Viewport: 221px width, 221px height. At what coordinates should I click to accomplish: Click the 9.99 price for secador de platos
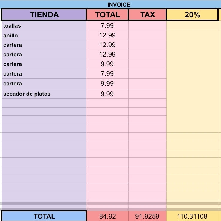click(107, 94)
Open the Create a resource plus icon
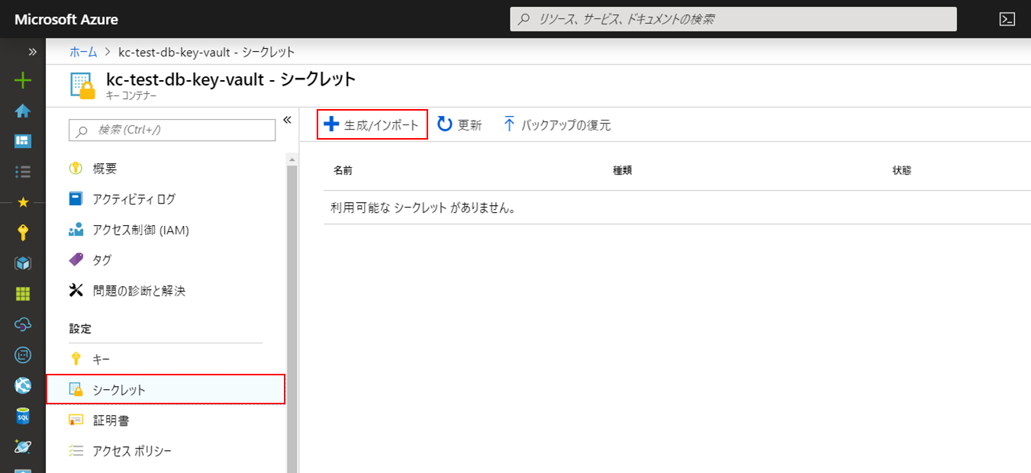Viewport: 1031px width, 473px height. click(23, 79)
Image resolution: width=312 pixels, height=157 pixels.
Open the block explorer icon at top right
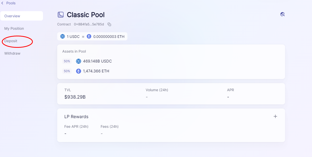(x=282, y=14)
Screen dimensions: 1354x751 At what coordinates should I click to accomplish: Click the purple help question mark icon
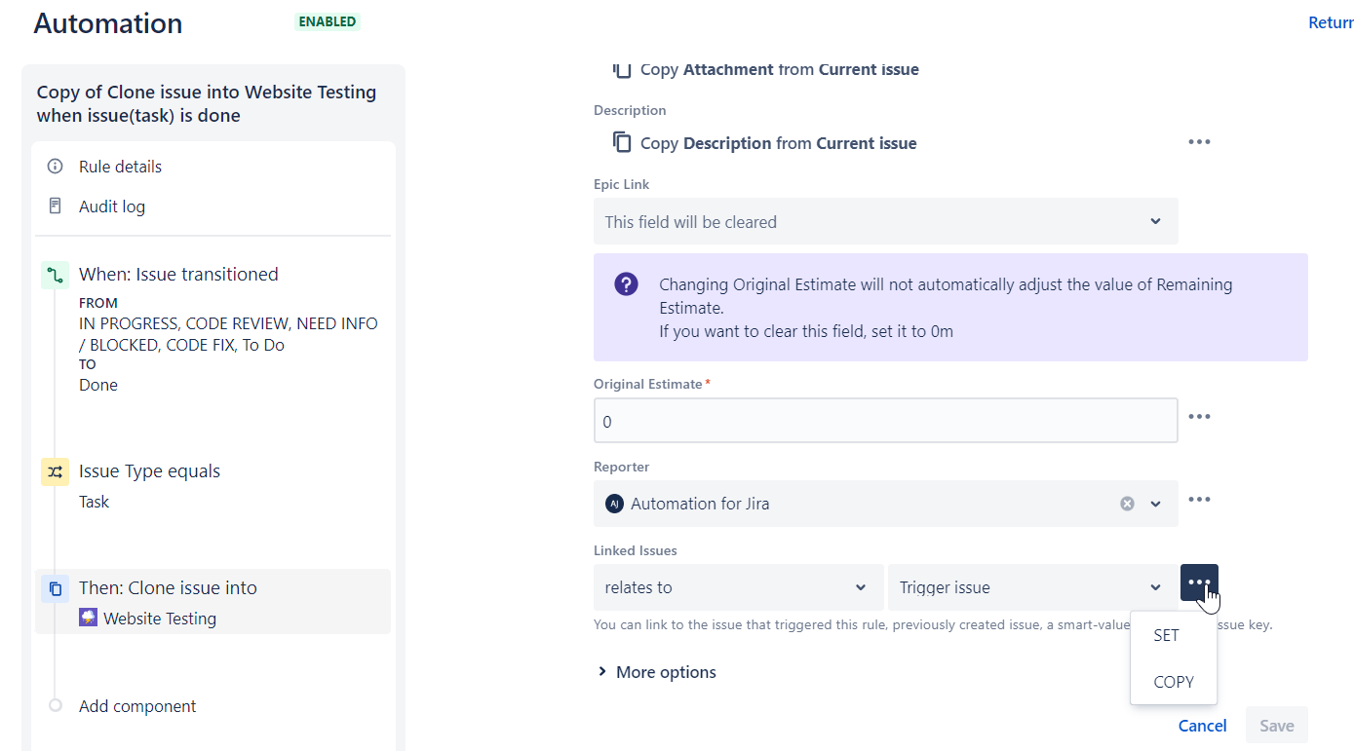pyautogui.click(x=626, y=284)
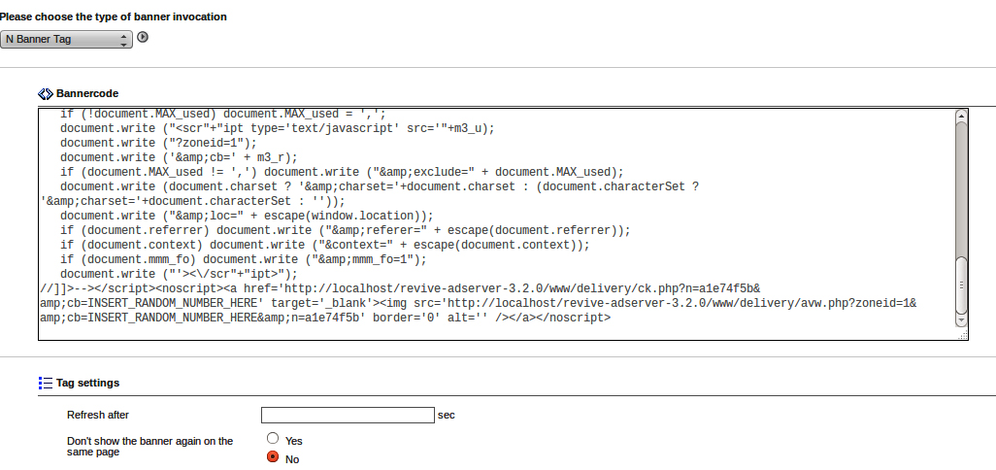Click the Tag settings section heading
Image resolution: width=996 pixels, height=470 pixels.
point(87,384)
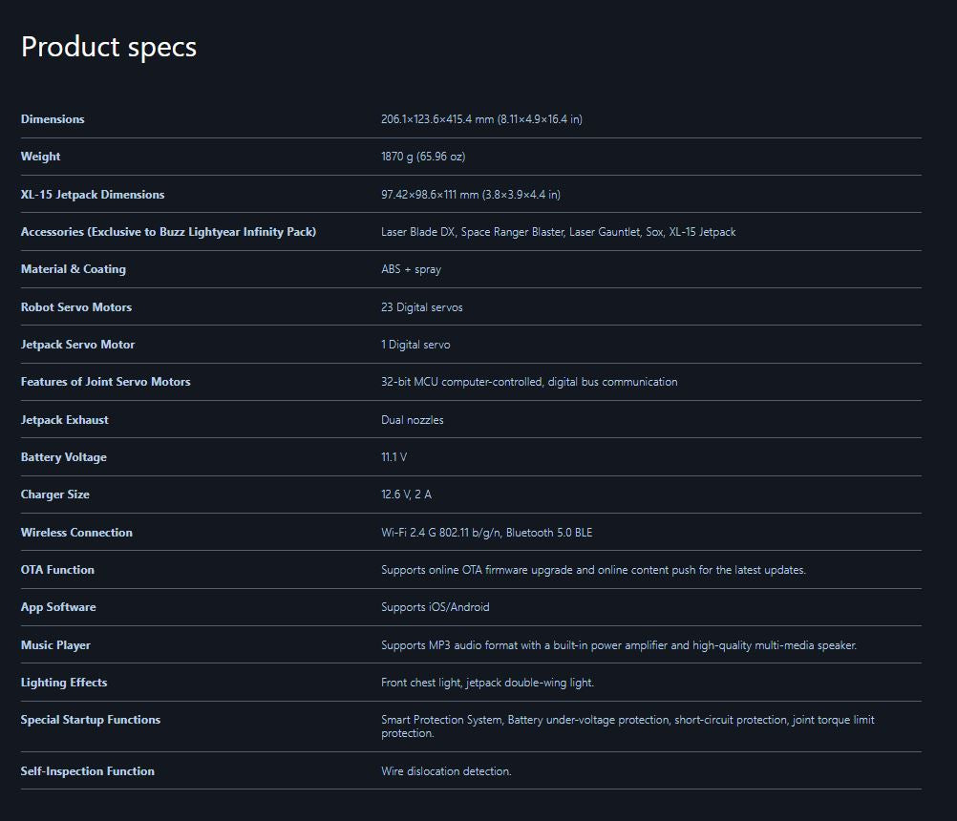Click the OTA Function label
The height and width of the screenshot is (821, 957).
click(57, 570)

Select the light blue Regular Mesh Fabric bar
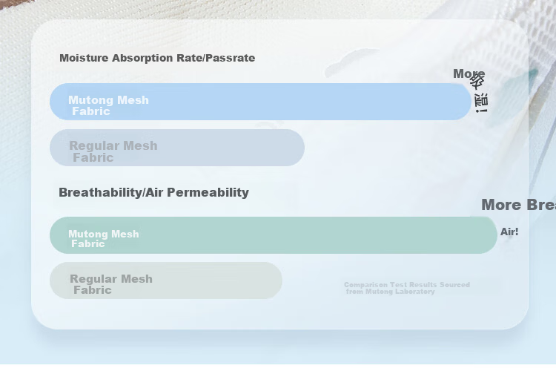pyautogui.click(x=177, y=148)
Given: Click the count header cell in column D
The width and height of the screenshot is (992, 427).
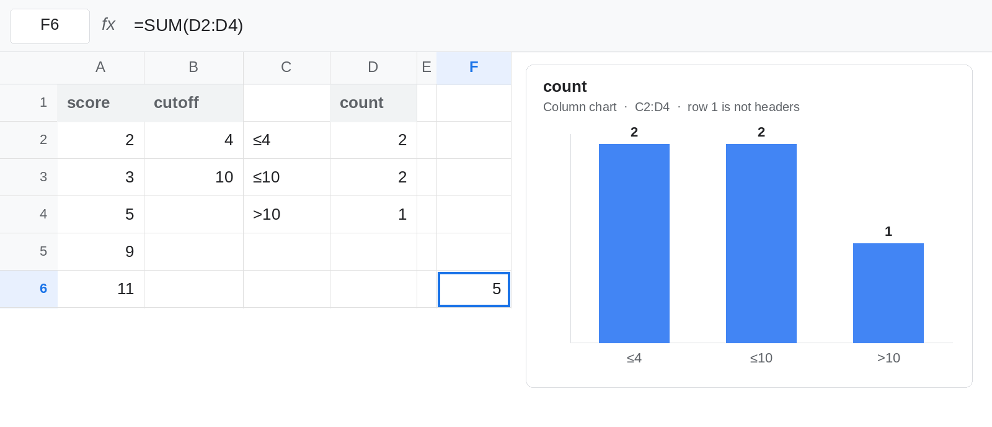Looking at the screenshot, I should [x=373, y=102].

__________

→ **EXERCISE OBJECTIVE**:
Print the records above again exactly. Leave out the images.

→ **ANSWER FOR THE TASK**:
Viewport: 221px width, 221px height. At what coordinates should I click to accomplish: Click the 9.99 price for secador de platos
click(107, 94)
Open the Create a resource plus icon
Viewport: 1031px width, 473px height. click(23, 79)
Image resolution: width=312 pixels, height=157 pixels.
Open the block explorer icon at top right
(x=282, y=14)
Screen dimensions: 1354x751 At what coordinates should I click to accomplish: Click the purple help question mark icon
pyautogui.click(x=626, y=284)
Click the Tag settings section heading
Image resolution: width=996 pixels, height=470 pixels.
point(87,384)
Click the OTA Function label
The height and width of the screenshot is (821, 957).
click(57, 570)

Select the light blue Regular Mesh Fabric bar
pyautogui.click(x=177, y=148)
Given: Click the count header cell in column D
The width and height of the screenshot is (992, 427).
Looking at the screenshot, I should [x=373, y=102].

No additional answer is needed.